Task details ▸ Only the lines running from the line with "Expand the Profile settings chevron" to the end of the records below belong in the answer, each copied exactly.

★ ★ ★

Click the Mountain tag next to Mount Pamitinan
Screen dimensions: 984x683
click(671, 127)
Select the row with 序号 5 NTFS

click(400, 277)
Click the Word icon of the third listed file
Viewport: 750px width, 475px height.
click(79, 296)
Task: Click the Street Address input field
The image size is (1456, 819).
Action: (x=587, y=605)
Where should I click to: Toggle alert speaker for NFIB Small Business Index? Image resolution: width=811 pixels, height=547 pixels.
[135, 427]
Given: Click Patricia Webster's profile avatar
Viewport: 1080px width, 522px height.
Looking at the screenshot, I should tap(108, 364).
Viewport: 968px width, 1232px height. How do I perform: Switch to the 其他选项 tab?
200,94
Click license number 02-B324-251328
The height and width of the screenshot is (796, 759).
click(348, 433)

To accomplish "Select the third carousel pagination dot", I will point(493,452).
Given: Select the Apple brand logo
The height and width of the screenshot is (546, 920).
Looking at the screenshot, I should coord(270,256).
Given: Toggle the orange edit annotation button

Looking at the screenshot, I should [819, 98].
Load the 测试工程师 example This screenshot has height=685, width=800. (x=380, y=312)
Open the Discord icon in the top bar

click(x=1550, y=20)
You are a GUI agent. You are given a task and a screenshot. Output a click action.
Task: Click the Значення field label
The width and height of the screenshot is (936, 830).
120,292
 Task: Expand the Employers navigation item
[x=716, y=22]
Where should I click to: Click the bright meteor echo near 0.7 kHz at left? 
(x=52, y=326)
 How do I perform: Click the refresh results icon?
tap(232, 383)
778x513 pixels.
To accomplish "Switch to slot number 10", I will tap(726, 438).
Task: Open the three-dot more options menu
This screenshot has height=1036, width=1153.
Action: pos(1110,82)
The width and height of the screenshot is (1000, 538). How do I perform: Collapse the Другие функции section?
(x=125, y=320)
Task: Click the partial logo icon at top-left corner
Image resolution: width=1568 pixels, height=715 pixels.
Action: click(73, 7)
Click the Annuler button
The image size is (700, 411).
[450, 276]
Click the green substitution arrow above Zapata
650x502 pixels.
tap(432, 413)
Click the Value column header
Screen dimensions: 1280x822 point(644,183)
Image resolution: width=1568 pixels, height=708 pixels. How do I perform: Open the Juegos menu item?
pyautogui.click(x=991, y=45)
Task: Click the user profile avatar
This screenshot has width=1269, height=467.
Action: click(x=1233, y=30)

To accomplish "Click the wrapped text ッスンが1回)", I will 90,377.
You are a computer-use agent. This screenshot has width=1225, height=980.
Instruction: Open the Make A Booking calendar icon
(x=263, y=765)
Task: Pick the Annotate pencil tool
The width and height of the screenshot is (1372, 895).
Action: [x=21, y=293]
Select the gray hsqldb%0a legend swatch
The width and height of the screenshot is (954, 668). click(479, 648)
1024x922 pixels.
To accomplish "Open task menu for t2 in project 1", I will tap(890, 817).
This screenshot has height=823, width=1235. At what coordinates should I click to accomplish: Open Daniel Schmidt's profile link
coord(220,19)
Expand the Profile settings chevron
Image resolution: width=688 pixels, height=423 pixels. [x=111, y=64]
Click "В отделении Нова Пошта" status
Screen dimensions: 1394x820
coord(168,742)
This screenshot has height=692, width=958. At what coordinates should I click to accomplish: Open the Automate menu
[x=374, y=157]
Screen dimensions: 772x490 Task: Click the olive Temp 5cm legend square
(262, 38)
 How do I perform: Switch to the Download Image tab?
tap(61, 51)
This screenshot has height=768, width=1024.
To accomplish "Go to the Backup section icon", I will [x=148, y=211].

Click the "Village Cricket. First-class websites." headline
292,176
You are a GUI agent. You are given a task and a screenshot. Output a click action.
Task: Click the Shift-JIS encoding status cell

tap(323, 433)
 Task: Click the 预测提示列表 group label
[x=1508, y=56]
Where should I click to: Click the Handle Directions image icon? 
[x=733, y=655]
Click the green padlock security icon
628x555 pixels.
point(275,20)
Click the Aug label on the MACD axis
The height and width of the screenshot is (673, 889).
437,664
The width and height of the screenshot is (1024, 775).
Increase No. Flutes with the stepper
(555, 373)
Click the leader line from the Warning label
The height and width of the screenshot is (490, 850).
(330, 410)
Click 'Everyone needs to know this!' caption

★ ★ ★

Task solution ▸
Expand the Profile settings chevron
Image resolution: width=688 pixels, height=423 pixels. [x=111, y=64]
Click "В отделении Нова Пошта" status
Screen dimensions: 1394x820
coord(168,742)
This screenshot has height=692, width=958. At what coordinates should I click to accomplish: Open the Automate menu
[x=374, y=157]
Screen dimensions: 772x490 Task: Click the olive Temp 5cm legend square
(262, 38)
 How do I perform: Switch to the Download Image tab?
tap(61, 51)
This screenshot has height=768, width=1024.
To accomplish "Go to the Backup section icon", I will [x=148, y=211].

Click the "Village Cricket. First-class websites." headline
292,176
You are a GUI agent. You are given a task and a screenshot. Output a click action.
Task: Click the Shift-JIS encoding status cell

tap(323, 433)
 Task: Click the 预测提示列表 group label
[x=1508, y=56]
Where should I click to: Click the Handle Directions image icon? 
[x=733, y=655]
Click the green padlock security icon
628x555 pixels.
point(275,20)
Click the Aug label on the MACD axis
The height and width of the screenshot is (673, 889).
437,664
The width and height of the screenshot is (1024, 775).
Increase No. Flutes with the stepper
(555, 373)
Click the leader line from the Warning label
The height and width of the screenshot is (490, 850).
(330, 410)
Click 'Everyone needs to know this!' caption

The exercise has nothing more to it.